Awesome for people who dont use virus ridden operating systems! you'll see a few comments from poor windows users who are terrified about their system getting pwned so they claim everyone should be running noscript; forget that! I only want to block javascript on sites where it annoys me, I have no security concerns. noscript annoys me (i dont want to have to tell it that it's ok to run scripts from umpteen million sites that use js responsibly) so using it becomes a zero sum game

This review is for a previous version of the add-on (1.7). 

Rated 4 out of 5 stars

NoScript may be great if you actually want what NoScript offers. YesScript is NOT attempting to cover what NoScript does (and the author clearly explains this).

All I wanted was a lightweight, quick way to disable the annoying scripts on one particular site. That's all, nothing more. YesScript works great for that. My only criticism is that the YesScript icon in the status bar is a little TOO convenient. A dirty mouse (or, more commonly, a stray brush against a laptop touchpad) is all it takes to accidentally blacklist a site. It would be nice to have an option to either disable the icon, or perhaps to add a confirmation prompt before adding a site to the blacklist.

This review is for a previous version of the add-on (1.7). 

Rated 5 out of 5 stars

I'm not using YesScript on security issues (handled in a system-wide way), but on cosmetic/speed issues, when I encounter a few sites which are really to stubborn with ads, stats and you name it : YesScript is here exactly what I need. I've abandoned NoScript after a few months, far too in my way.

This review is for a previous version of the add-on (1.7). 

Luddites abound here Rated 1 out of 5 stars

Ghis1964 among others here are clearly luddites!

1st none of the blockers are totally effective since there is XSS issues to be considered which NoScript's developer is actively doing.

2nd, the rule of protection is DENY ALL by default and then allow only that which you need (white listing). So thinking to close the gate after the horse is out is moronic at best (black listing).

Too bad we have not yet gone to needing a license to use a PC yet.

This review is for a previous version of the add-on (1.7). 

Missing wildcharacter Rated 2 out of 5 stars

It really needs some kind of wildcharacter because for example yahoo mail page can have hundreds of servers (http://us.mc***.mail.yahoo.com) and you would have to block each one by hand. Otherwise it's a brilliant ideea.

This review is for a previous version of the add-on (1.7). 

Rated 5 out of 5 stars

This is very useful little thing. The only problem is that I usually forget its name, and then have a hard time finding it again on Firefox site... Five stars and a big YES for "Yes Script" :)
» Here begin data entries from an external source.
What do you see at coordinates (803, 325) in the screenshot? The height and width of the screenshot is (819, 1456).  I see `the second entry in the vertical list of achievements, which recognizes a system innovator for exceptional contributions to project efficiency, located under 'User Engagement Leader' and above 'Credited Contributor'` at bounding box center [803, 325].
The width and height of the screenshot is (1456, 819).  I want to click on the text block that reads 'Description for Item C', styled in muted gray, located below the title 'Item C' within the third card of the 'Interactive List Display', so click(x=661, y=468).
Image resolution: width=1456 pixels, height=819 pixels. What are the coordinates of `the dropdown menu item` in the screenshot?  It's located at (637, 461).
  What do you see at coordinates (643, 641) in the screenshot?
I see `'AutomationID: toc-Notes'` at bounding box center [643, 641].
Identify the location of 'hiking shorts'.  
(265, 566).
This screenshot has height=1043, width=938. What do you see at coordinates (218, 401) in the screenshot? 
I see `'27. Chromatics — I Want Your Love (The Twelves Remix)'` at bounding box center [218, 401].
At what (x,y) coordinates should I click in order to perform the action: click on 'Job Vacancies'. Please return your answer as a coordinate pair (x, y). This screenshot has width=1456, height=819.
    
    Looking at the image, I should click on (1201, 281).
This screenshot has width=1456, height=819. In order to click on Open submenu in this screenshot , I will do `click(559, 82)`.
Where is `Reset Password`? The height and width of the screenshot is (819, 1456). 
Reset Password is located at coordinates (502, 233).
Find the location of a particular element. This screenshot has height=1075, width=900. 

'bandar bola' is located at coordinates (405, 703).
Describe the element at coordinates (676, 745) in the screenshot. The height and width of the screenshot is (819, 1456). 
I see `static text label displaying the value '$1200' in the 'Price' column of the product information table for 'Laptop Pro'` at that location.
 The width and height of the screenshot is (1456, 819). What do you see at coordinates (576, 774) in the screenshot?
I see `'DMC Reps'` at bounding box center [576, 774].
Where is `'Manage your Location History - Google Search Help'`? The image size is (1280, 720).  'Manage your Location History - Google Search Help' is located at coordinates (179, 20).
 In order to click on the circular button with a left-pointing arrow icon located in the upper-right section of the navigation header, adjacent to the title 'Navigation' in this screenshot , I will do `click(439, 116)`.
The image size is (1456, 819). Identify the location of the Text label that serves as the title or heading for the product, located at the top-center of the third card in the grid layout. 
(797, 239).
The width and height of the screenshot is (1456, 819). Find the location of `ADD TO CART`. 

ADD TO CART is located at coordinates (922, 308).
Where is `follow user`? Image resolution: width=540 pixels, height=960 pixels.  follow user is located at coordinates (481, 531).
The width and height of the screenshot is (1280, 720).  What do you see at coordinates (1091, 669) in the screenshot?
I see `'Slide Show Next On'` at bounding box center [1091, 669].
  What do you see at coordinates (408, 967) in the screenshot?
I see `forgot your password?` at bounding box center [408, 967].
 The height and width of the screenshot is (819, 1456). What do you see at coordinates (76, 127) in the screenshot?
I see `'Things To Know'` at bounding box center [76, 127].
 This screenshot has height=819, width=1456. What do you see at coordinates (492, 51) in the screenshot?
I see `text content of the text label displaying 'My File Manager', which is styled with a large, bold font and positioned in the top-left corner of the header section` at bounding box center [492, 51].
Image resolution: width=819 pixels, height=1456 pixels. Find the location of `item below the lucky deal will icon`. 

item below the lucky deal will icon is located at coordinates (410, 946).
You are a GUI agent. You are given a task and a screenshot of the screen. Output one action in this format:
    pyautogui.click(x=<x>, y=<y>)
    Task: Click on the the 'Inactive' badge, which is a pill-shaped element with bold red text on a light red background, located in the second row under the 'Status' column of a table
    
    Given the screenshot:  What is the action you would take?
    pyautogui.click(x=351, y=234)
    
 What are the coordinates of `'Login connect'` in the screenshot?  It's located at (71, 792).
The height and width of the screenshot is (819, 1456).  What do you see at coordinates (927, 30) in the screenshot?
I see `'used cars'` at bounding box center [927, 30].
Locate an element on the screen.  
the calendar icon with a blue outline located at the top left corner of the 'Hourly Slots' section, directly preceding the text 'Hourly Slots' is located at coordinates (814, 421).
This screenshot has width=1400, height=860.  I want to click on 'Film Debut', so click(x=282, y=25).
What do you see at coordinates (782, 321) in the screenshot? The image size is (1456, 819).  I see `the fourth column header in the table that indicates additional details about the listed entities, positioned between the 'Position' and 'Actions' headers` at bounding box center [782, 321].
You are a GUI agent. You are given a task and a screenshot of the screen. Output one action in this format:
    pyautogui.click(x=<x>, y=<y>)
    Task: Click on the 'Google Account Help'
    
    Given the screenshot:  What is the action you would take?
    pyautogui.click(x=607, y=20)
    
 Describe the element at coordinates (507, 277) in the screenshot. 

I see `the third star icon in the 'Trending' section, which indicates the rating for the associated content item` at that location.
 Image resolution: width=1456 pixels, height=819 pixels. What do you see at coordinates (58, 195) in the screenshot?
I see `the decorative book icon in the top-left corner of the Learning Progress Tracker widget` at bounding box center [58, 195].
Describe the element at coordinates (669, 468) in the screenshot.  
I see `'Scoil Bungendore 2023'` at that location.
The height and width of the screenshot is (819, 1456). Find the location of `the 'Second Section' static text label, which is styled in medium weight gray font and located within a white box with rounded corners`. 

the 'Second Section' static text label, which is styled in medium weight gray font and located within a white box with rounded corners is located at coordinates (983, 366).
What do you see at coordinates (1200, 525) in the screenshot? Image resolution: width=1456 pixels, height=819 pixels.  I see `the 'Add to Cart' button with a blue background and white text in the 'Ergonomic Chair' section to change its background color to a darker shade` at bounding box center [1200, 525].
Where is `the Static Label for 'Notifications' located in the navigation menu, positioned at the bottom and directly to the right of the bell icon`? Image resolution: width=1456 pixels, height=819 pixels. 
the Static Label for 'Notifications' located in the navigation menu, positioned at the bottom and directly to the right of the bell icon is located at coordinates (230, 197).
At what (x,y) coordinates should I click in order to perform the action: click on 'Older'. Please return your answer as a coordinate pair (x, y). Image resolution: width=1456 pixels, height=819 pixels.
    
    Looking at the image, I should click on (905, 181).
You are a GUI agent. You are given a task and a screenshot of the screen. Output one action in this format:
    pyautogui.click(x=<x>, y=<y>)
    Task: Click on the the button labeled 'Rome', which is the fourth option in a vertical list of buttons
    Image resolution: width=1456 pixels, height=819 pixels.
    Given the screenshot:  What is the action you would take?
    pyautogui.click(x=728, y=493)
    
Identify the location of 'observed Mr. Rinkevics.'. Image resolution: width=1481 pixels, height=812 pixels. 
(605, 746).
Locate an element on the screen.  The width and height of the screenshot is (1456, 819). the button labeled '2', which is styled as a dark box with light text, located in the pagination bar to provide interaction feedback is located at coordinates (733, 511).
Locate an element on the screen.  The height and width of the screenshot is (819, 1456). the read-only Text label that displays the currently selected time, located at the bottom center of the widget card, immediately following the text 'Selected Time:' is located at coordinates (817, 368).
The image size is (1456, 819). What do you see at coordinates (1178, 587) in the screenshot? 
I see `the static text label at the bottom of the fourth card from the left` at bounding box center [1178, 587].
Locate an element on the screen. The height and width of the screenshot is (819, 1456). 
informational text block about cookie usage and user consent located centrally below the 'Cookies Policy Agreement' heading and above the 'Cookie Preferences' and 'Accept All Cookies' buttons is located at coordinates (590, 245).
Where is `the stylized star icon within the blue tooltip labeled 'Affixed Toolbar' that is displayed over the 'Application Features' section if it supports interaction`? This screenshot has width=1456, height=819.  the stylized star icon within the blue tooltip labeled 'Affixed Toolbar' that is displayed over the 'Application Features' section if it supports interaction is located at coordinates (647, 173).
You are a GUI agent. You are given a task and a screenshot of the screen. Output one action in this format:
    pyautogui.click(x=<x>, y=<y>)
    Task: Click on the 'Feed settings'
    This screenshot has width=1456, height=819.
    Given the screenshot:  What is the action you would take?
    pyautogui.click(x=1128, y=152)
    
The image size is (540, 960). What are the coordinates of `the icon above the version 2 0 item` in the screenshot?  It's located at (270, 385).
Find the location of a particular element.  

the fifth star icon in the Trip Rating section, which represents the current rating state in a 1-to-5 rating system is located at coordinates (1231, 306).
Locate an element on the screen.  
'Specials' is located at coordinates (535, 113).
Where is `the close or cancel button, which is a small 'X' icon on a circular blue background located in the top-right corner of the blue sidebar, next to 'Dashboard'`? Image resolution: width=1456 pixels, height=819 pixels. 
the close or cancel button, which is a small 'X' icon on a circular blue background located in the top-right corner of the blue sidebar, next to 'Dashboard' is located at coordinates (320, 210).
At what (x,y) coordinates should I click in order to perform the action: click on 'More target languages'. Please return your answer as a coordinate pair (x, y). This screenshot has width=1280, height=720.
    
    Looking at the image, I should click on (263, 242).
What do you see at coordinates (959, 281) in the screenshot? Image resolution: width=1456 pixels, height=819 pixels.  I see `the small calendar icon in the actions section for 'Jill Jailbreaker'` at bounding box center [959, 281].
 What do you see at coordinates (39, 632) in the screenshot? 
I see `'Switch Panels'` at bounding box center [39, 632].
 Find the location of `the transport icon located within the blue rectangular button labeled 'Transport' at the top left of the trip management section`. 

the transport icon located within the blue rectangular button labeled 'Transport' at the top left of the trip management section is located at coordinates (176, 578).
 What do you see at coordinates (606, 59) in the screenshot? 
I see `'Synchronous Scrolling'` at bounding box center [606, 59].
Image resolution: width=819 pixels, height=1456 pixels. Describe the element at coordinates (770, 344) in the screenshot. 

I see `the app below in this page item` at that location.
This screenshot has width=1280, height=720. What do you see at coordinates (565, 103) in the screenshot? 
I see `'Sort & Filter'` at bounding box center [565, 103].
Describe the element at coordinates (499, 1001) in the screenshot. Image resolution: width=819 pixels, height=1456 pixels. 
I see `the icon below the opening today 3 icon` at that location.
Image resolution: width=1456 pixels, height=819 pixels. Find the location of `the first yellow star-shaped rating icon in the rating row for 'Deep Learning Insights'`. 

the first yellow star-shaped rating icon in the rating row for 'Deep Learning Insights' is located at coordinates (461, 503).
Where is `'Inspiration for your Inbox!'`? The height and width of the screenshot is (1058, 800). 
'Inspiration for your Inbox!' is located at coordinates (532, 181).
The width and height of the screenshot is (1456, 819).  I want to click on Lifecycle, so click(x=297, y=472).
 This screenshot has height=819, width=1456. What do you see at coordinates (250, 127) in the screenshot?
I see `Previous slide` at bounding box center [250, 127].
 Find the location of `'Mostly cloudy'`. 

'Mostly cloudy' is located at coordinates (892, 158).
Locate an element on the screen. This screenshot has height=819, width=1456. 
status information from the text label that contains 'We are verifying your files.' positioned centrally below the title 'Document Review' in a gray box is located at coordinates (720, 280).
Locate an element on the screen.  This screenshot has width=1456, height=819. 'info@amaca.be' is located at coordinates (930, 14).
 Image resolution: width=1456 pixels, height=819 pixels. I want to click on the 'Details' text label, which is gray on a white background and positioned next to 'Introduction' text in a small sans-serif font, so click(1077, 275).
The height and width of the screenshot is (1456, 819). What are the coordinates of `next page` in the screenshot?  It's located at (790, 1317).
This review is for a previous version of the add-on (1.7). 

Rated 3 out of 5 stars

This duplicate's NoScript's blacklist mode. Check off the option in NoScript to allow scripts globally, and it will use a blacklist instead of a whitelist.
It's a little misleading of this product to boast its usefulness because it does something the other product doesn't do by *default*. I find it a lot easier to just change my existing extension into blacklist mode than to uninstall it and install YesScript, which lacks many features of NoScript.

This review is for a previous version of the add-on (1.7). 

subj vs NoScript Rated 3 out of 5 stars

Problem is that some sites uses foreign javascript api or flash, like banners counters etc.
So i think, noscript is better.
About paranoia: remember security holes, that have given us 3.5.1 and 3.5.2. Noscript users just dont mind about that.
But internets are blessing you for another unit in FF-addon galaxy.

This review is for a previous version of the add-on (1.6).